Warwick Public Schools
Many parents called Warick Public Schools’ lunch policy “shameful” and argued that it would leave students feeling embarrassed. (Getty Images)

Warwick Public Schools, which serves over 9,000 students from pre-K to K-12,  announced the new policy in a Facebook post Sunday.

“In accordance with the Warwick School Committee Policy EFB; Effective Monday, May 13, 2019, if money is owed on a paid, free, or reduced lunch account a sun butter and jelly sandwich will be given as the lunch choice until the balance owed is paid in full or a payment plan is set up …,” the statement read.

The announcement was met with swift criticism from parents who accused the district of¬† “shaming” students and families struggling to cover the costs of school-provided lunch. Others argued that handing out jelly sandwiches to kids who owed would not only leave those children feeling embarrassed, but would likely make them the target of bullying.

“Just give the kids lunch,” one Facebook user wrote. “We’ve already lost a janitor, science teacher, don’t have air conditioning, we cant spring for a chicken patty for a hungry kid? What if this is their only meal of the day?”

“This is absolutely awful,” another added. “Our schools shouldn’t be in the business of shaming children.”

A fellow online user agreed, writing: ” To broadcast these student by only giving them sunbutter and jelly sandwiches and open them up to ridicule shows the absolute lack of moral character among your School Committee. Clearly these students can’t afford lunch for reasons.”

One critic questioned how one would explain such a policy to a kindergartner or 1st grader: “‘No sorry sweetie you have to eat the most disgusting thing the school offers.’ ”

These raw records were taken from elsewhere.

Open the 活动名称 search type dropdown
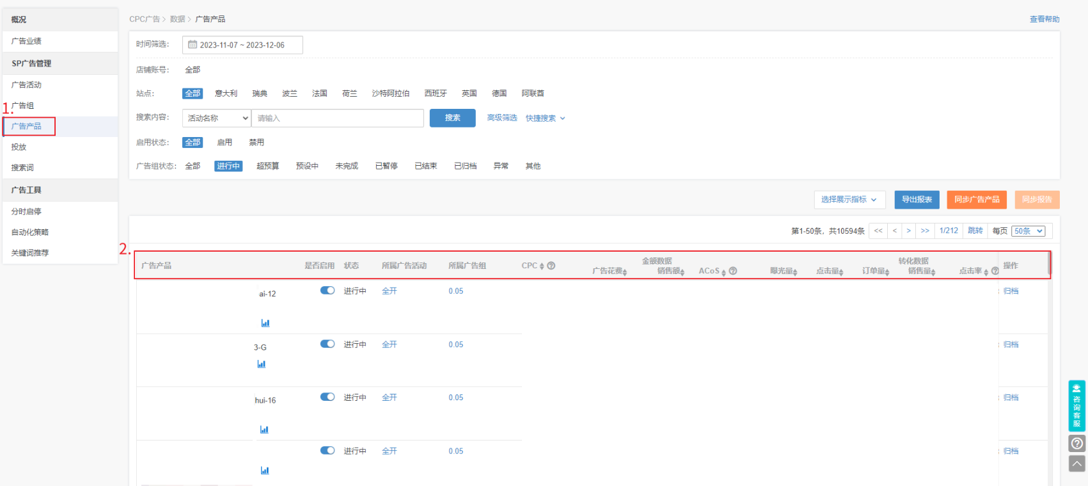1088x486 pixels. (x=217, y=118)
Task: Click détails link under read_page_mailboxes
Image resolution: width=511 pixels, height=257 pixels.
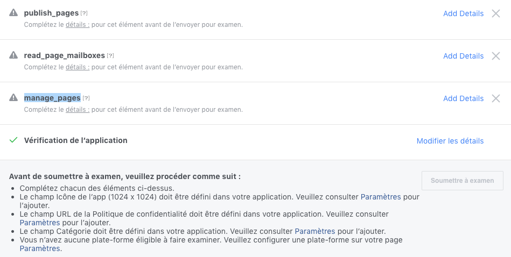Action: point(77,67)
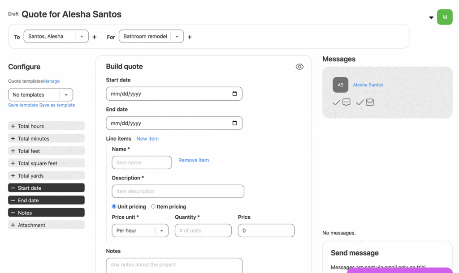459x273 pixels.
Task: Open the green M user avatar
Action: (445, 17)
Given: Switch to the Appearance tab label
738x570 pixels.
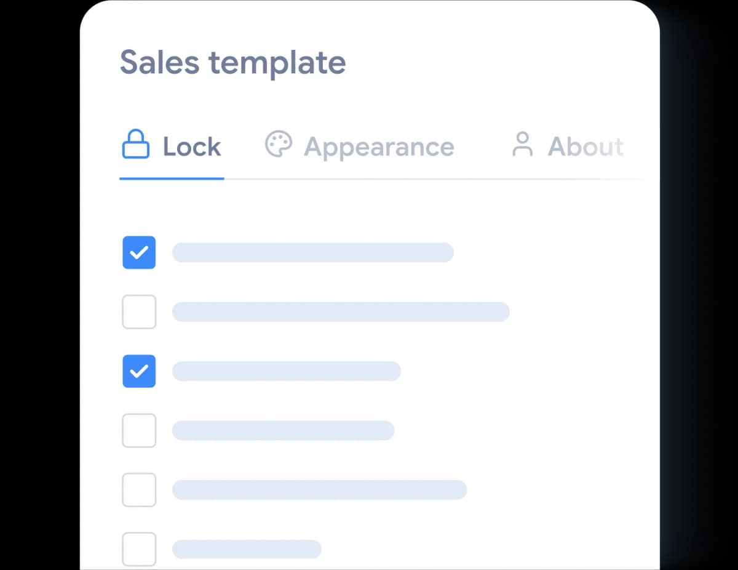Looking at the screenshot, I should (379, 147).
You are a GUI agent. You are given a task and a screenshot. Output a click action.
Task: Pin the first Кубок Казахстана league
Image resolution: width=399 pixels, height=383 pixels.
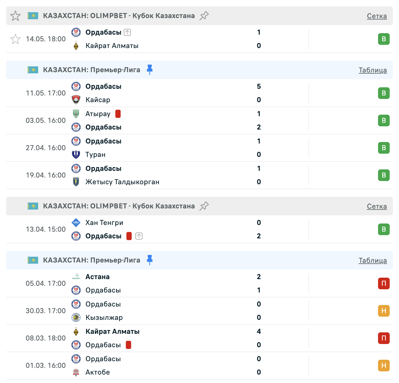tap(204, 16)
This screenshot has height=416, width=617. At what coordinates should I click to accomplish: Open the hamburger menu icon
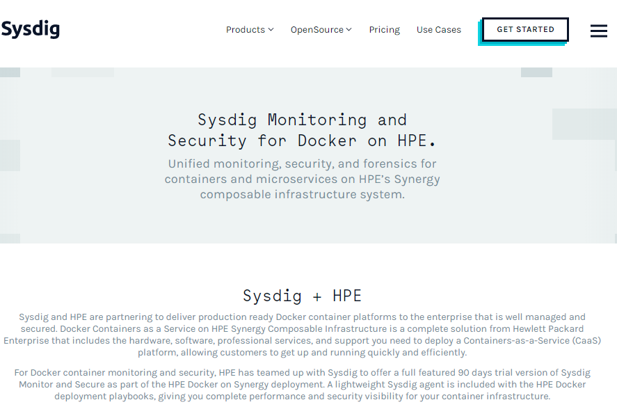tap(598, 31)
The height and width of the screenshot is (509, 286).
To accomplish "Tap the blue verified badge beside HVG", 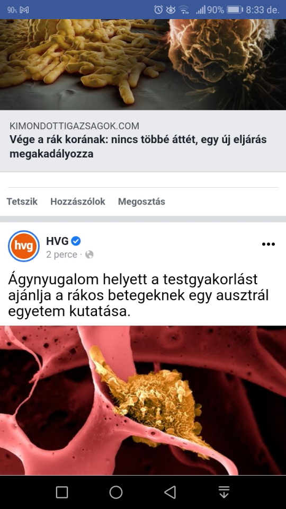I will pyautogui.click(x=76, y=241).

Citing state data, NBC News reported that almost 70 percent of lunches in Rhode Island schools are served for free or at a reduced price, based on a family’s income. Still some parents who qualify for free, or reduced lunch say they still wound up owing because their student had put something on their trays that was not included with their free meal, like a carton of milk, according to the outlet.

District officials told the Associated Press that it is owed more than $40,000 in outstanding lunch payments, prompting the controversial new policy.

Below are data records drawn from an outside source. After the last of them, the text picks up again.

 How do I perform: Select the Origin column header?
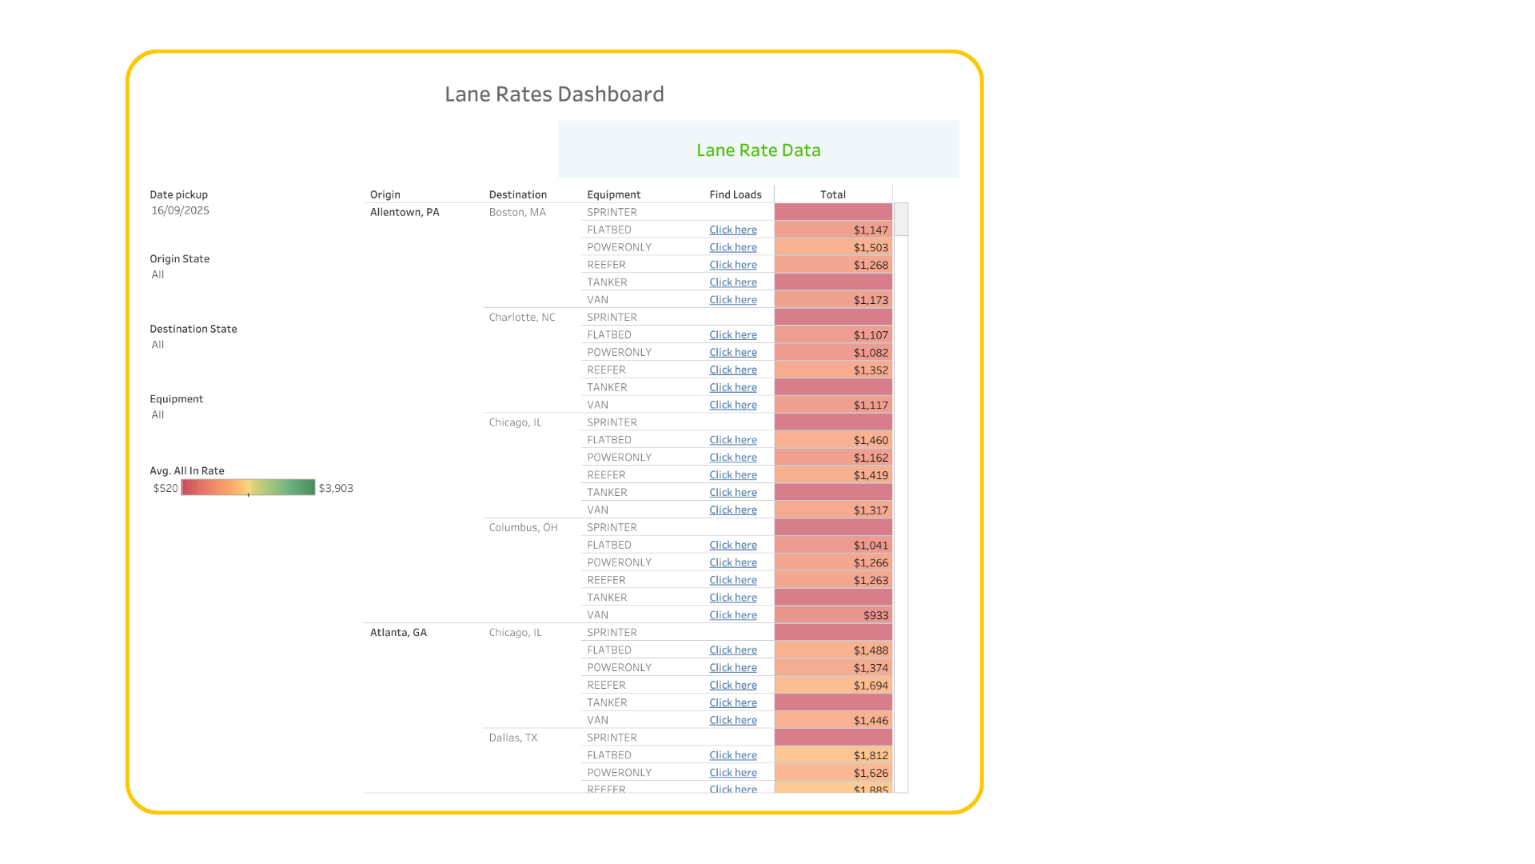pyautogui.click(x=385, y=194)
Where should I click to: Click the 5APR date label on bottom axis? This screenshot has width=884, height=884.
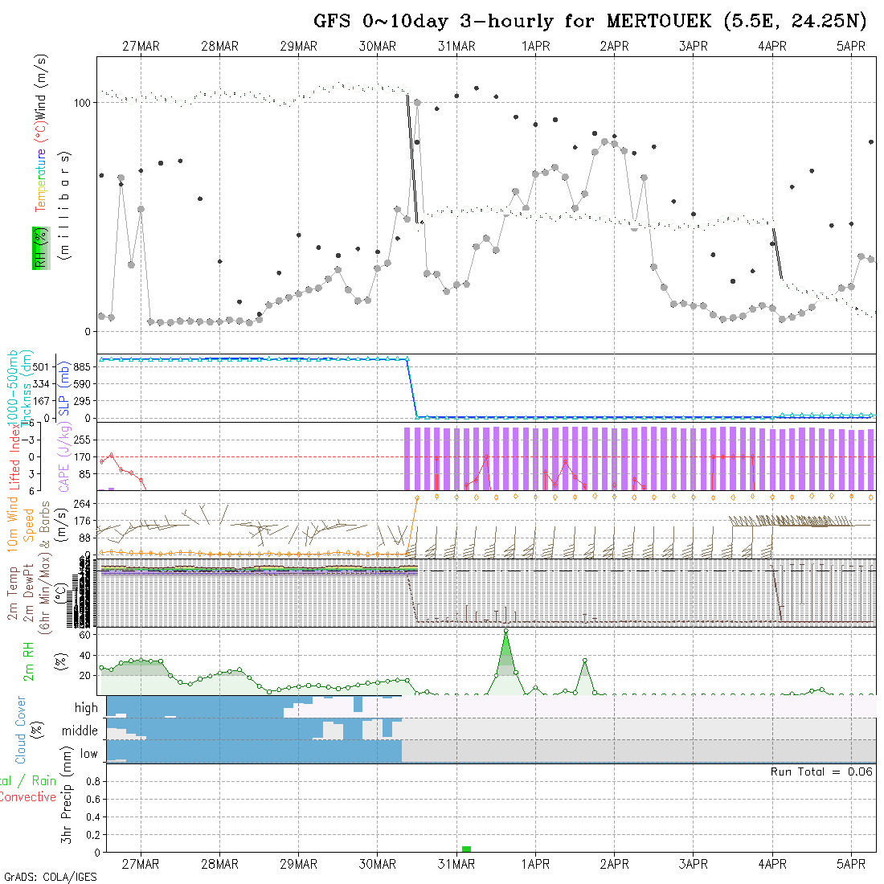851,864
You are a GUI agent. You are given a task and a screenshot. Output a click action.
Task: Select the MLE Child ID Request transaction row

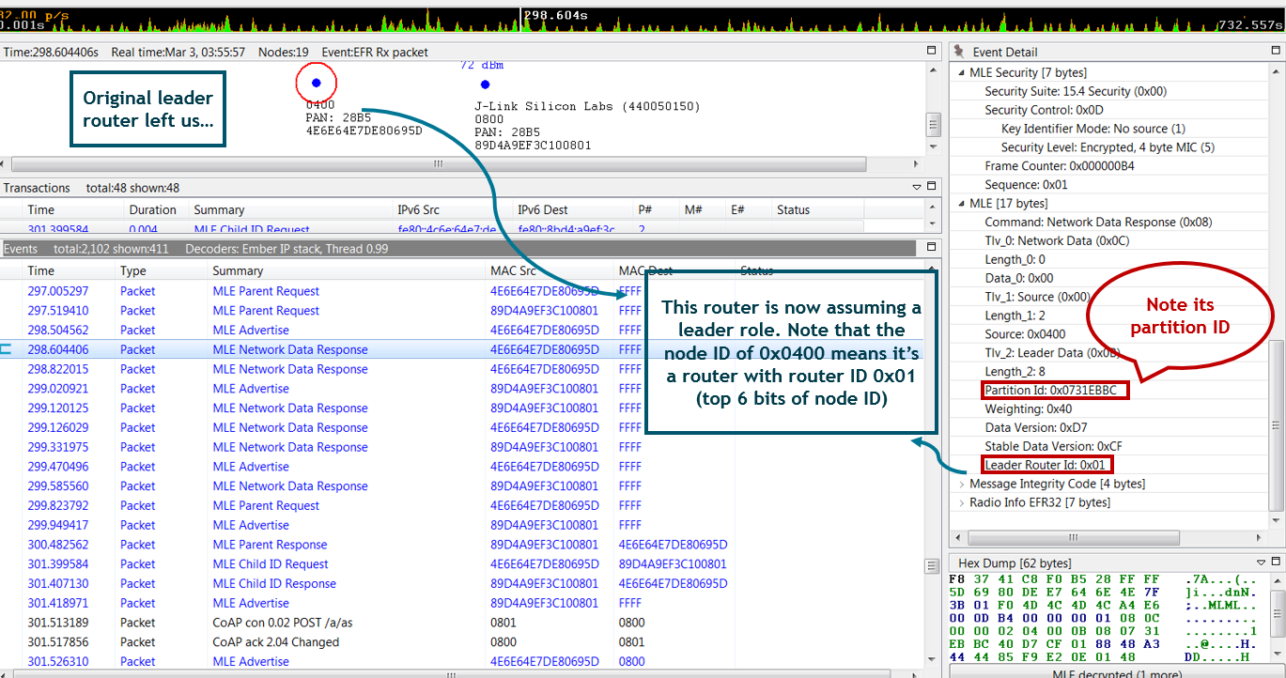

Local restaurant owner Angelica Penta offered to donate $4,000 to help students and families who owed lunch money, Providence station WJAR reported. Penta, who raised the money by setting up a donation jar in her eatery, Gel’s Kitchen, said her offer was refused, however.

“I’ve met with Warwick twice and the second time I left in tears after they refused to take a $4,000 check,” she wrote in a Facebook post. “I get where they are coming from. They don’t want parents getting upset if their child’s lunch gets paid for, but if they are going through hard times they may need help.”

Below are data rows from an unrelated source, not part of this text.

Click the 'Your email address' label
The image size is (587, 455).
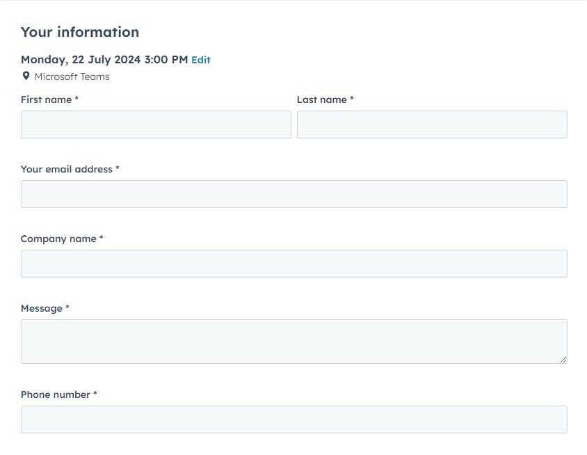click(66, 169)
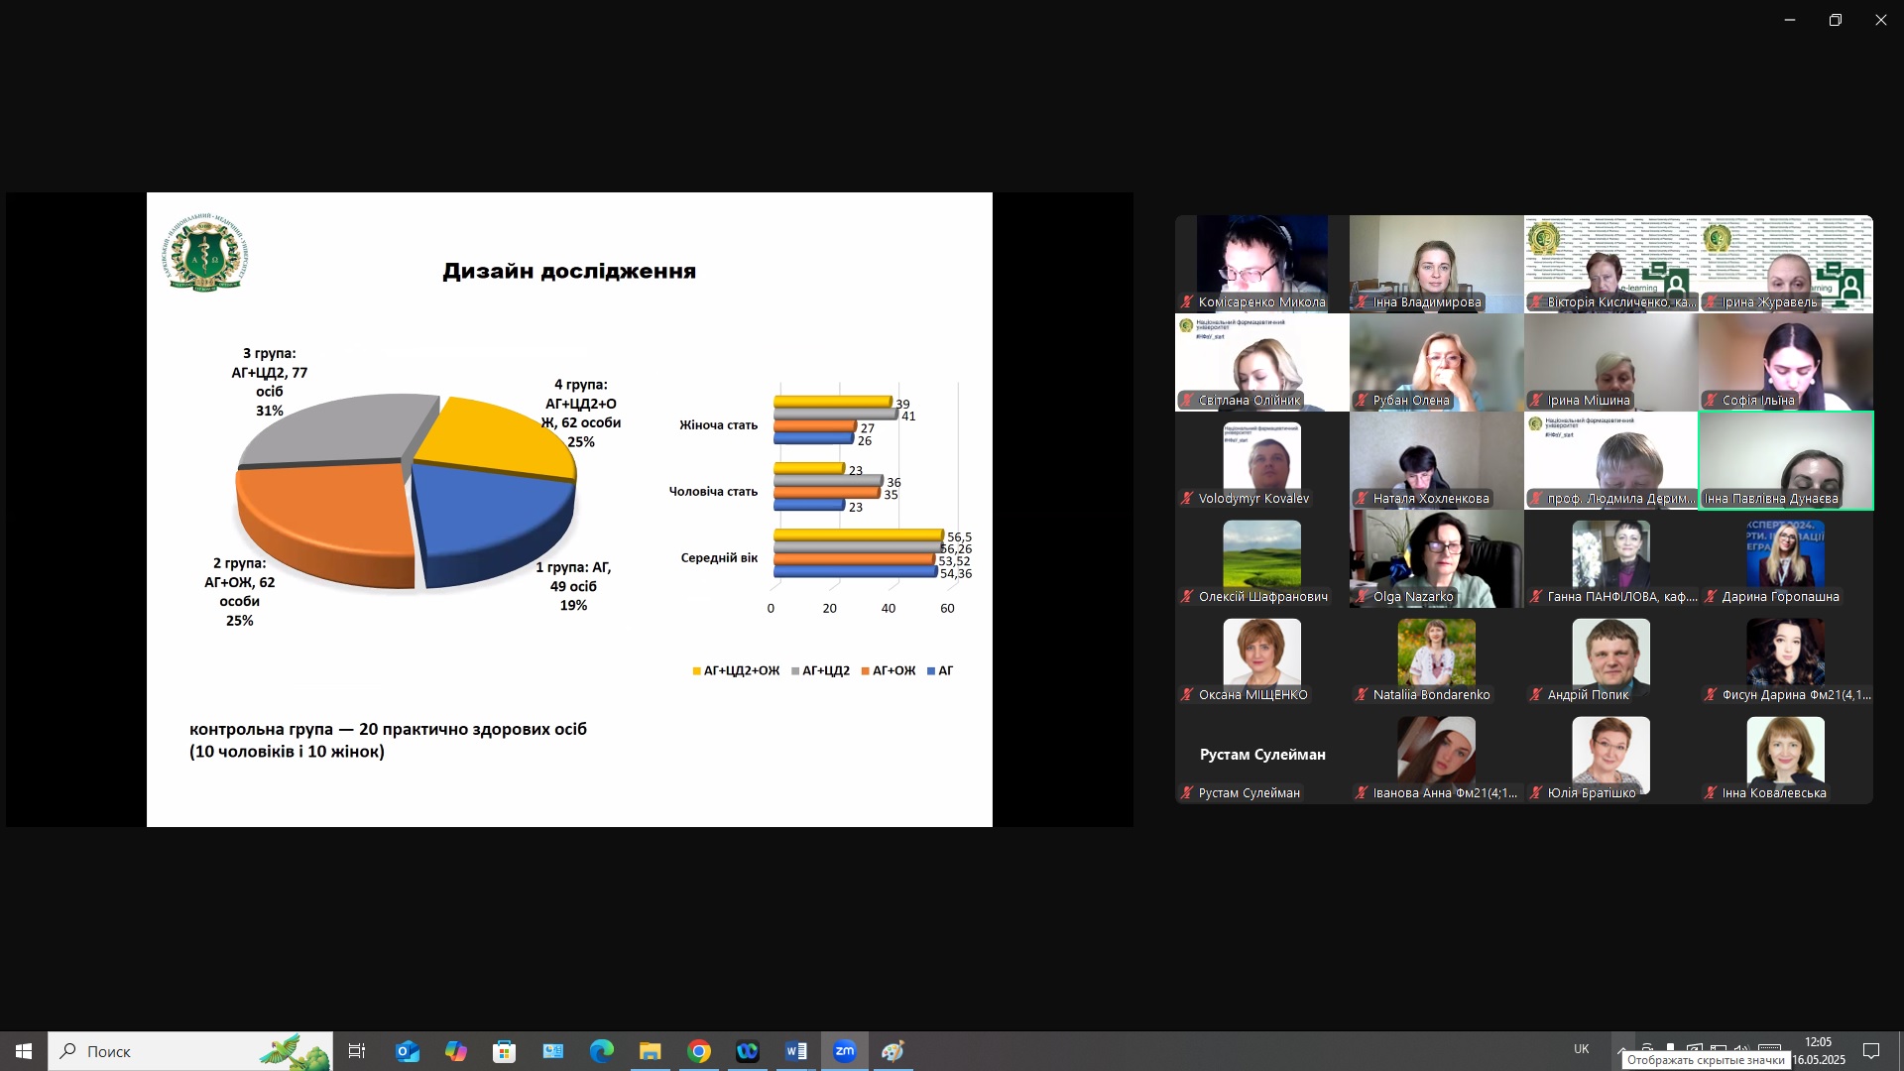Open Microsoft Store from the taskbar
Screen dimensions: 1904x1071
505,1051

“I come up with several different ideas and they were all shut down,” Penta added.

In a statement, Warwick district officials said they declined the donation because there was no way to allot for which students would benefit from the money.

“Each time these offers were made, Warwick Public Schools stated that the school department was not in the position to single out or identify specific students that should be selected for a reduction in their lunch debt while excluding others,” officials said.

Instead, the district suggested that Penta “create a program to decide which students would be eligible to have their account reduced or expunged by the donations the business owner had available. Applications could then be reviewed by the business owner and donations could be made to accounts selected by the business owner.”

According to AP, state lawmakers are currently reviewing legislation that would make hot lunches available to all students, regardless of income.